TASK TO COMPLETE: Beginning at the line that contains "Choose the dark-uniform", repeat each line exactly through the last one of the records below, and leave out the pictures.

DATASET EXCERPTS:

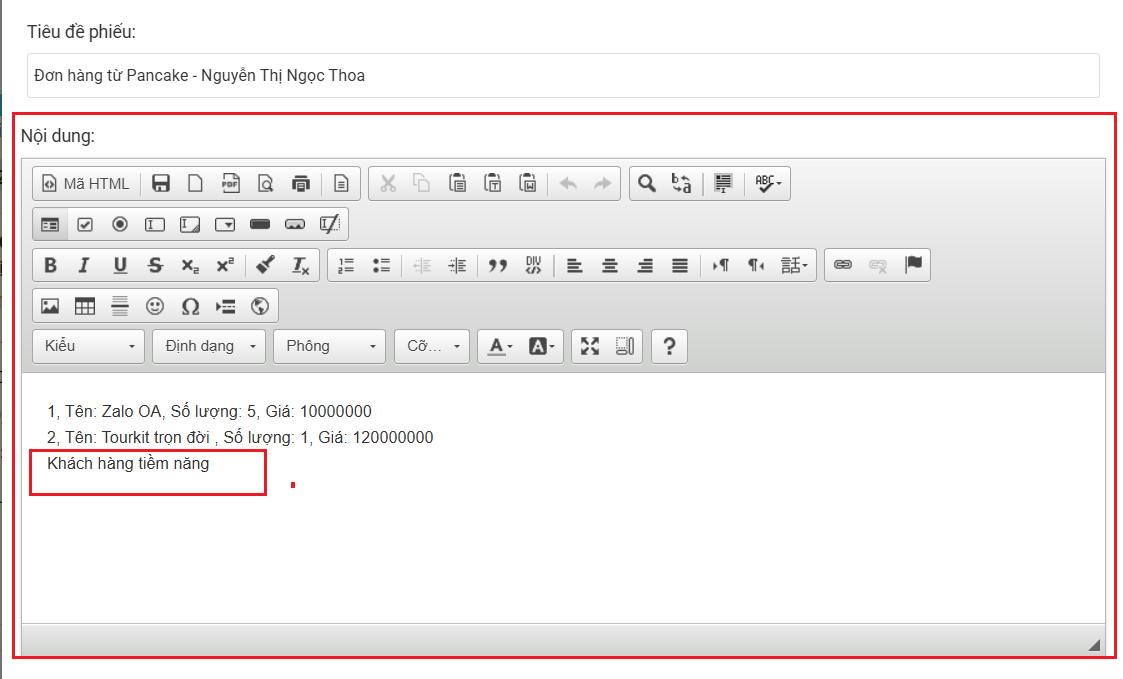Image resolution: width=1123 pixels, height=679 pixels.
Task: Insert an image into the content
Action: tap(50, 306)

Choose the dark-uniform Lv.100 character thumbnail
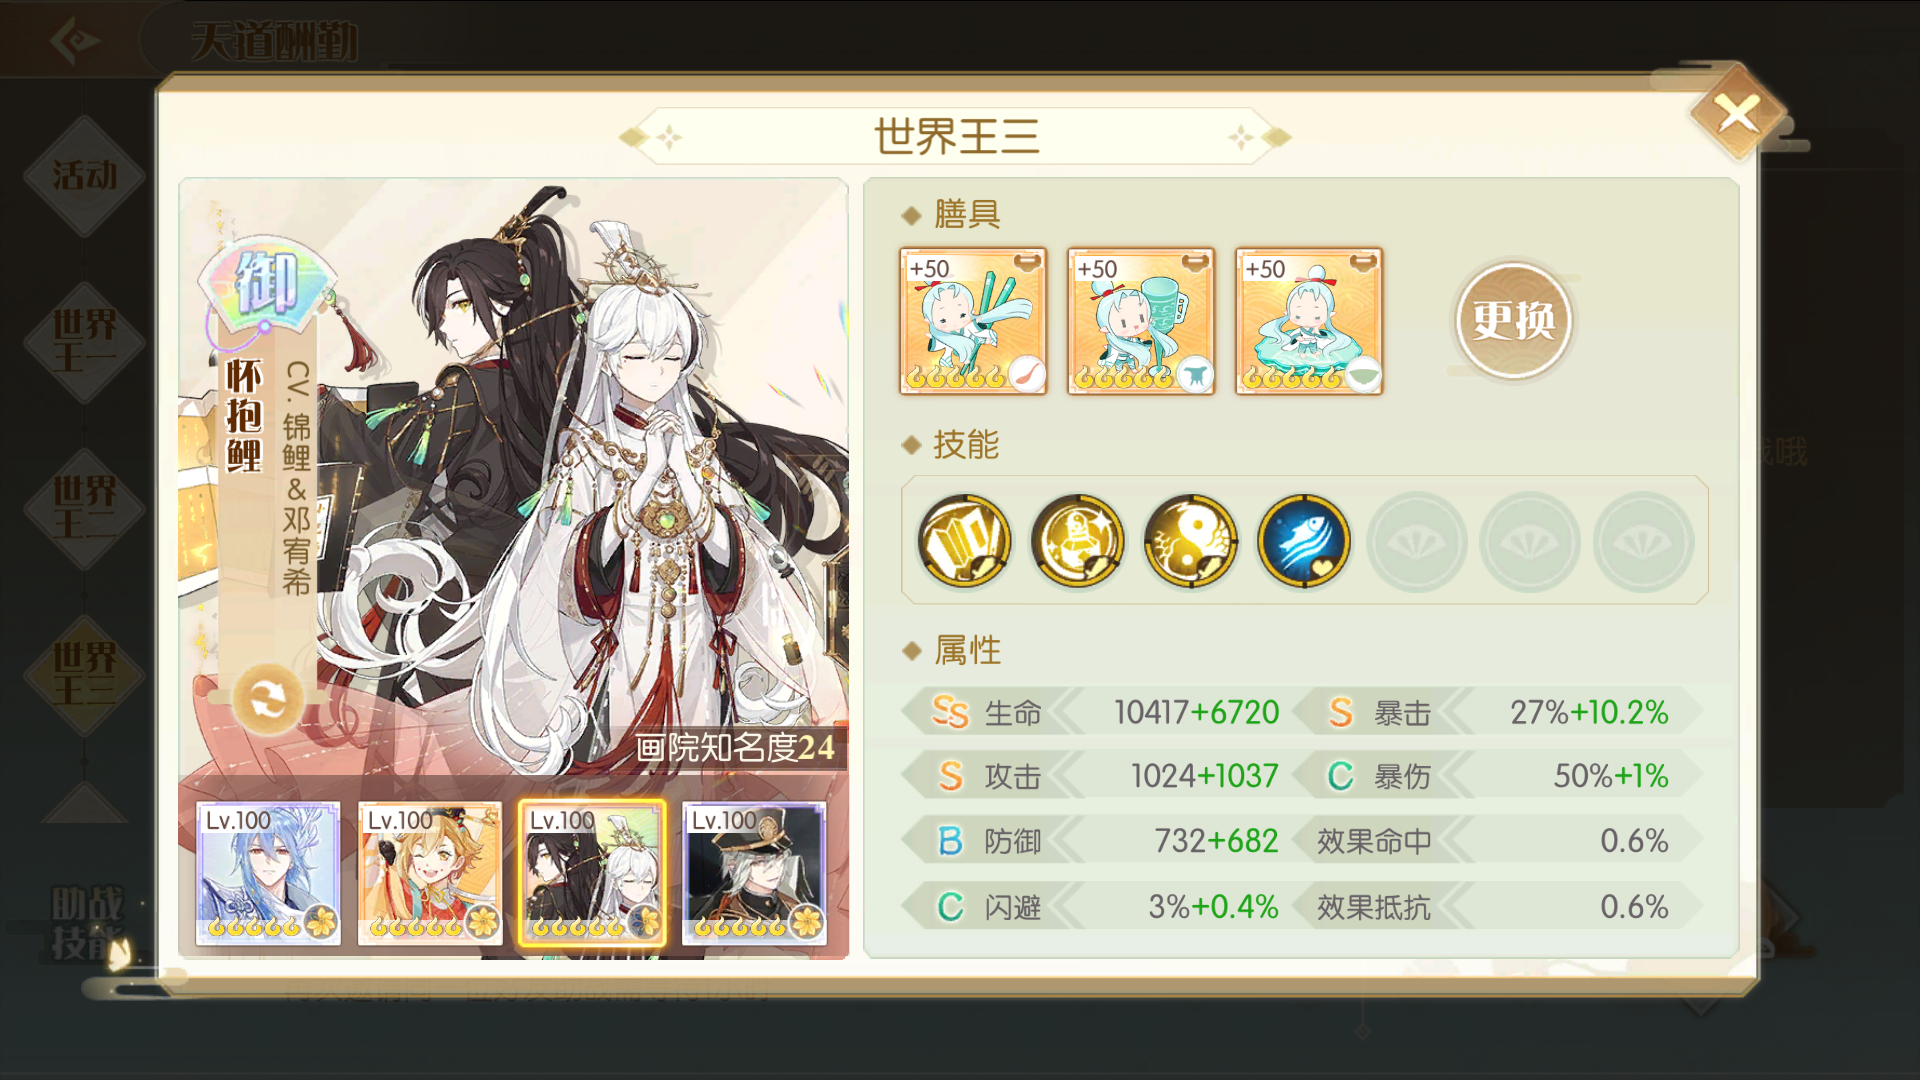coord(754,873)
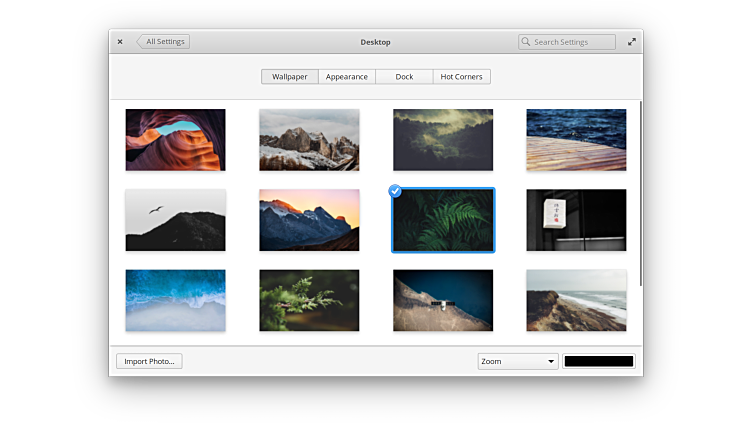Select the orange canyon wallpaper
Image resolution: width=752 pixels, height=423 pixels.
(175, 140)
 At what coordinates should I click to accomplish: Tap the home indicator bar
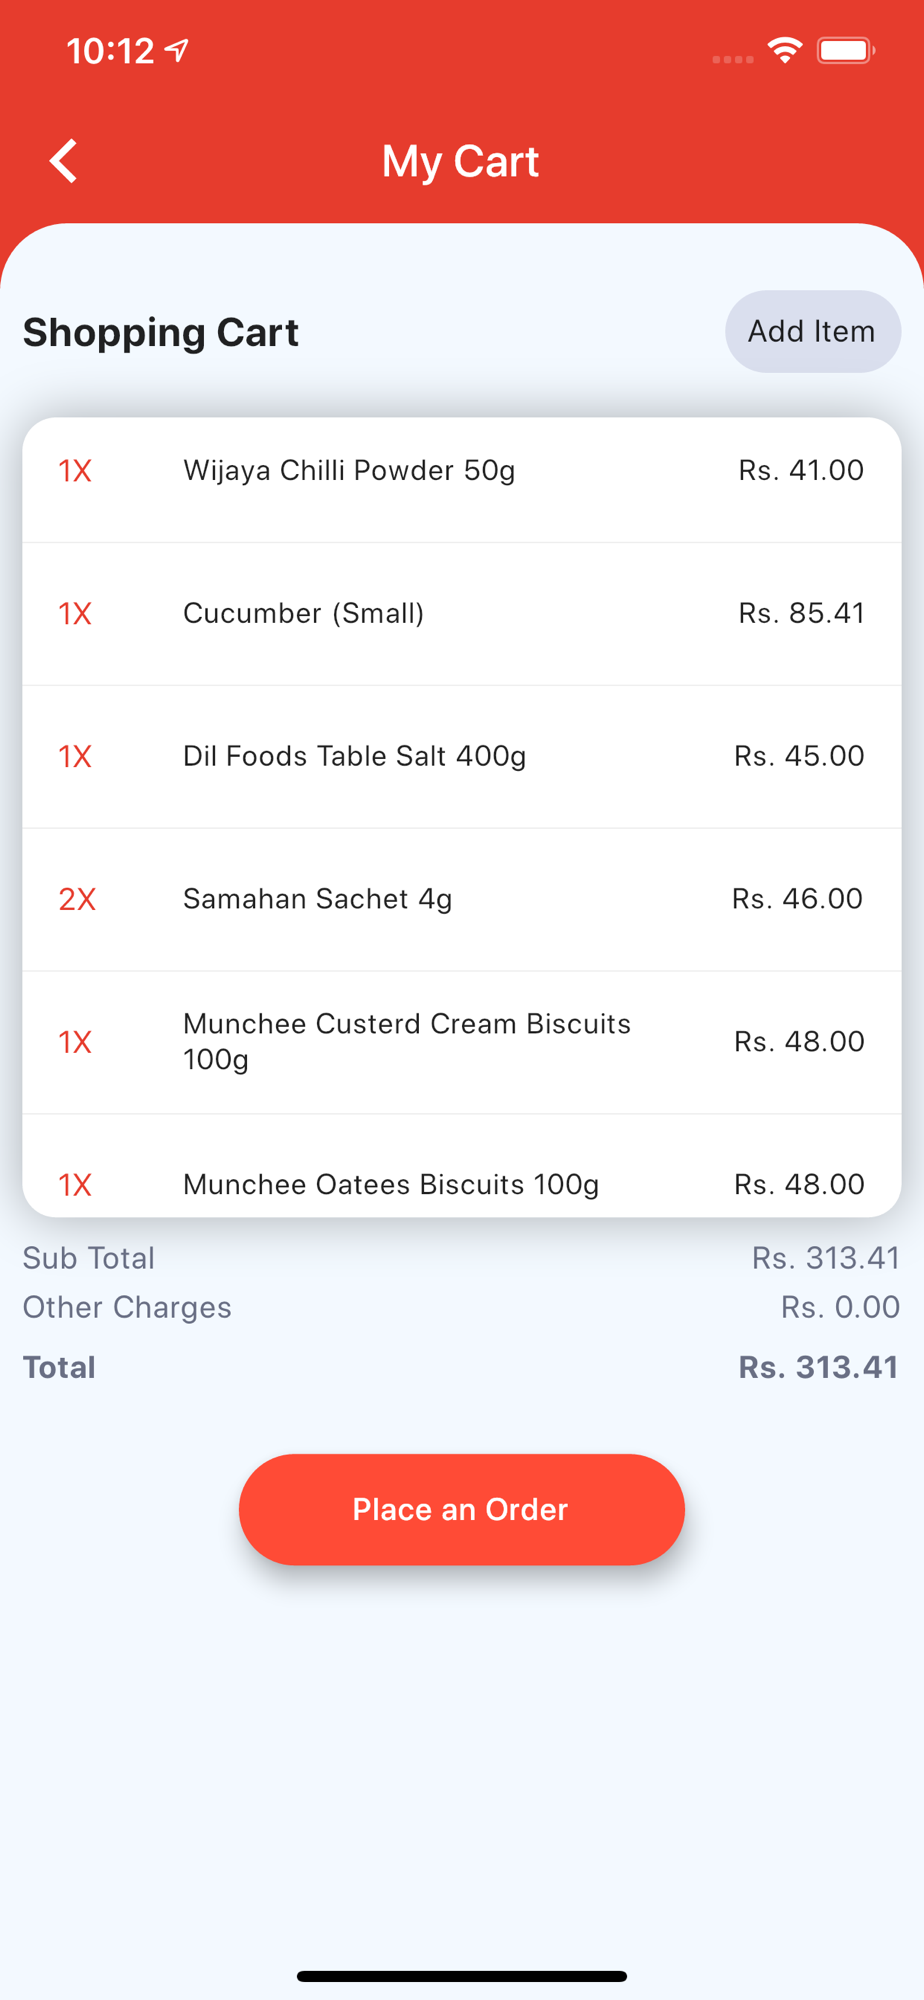tap(462, 1976)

TASK RESPONSE:
Choose the dark-uniform Lv.100 character thumbnail
coord(754,873)
Select the orange canyon wallpaper
Image resolution: width=752 pixels, height=423 pixels.
(175, 140)
 At what coordinates should I click to accomplish: Tap the home indicator bar
tap(462, 1976)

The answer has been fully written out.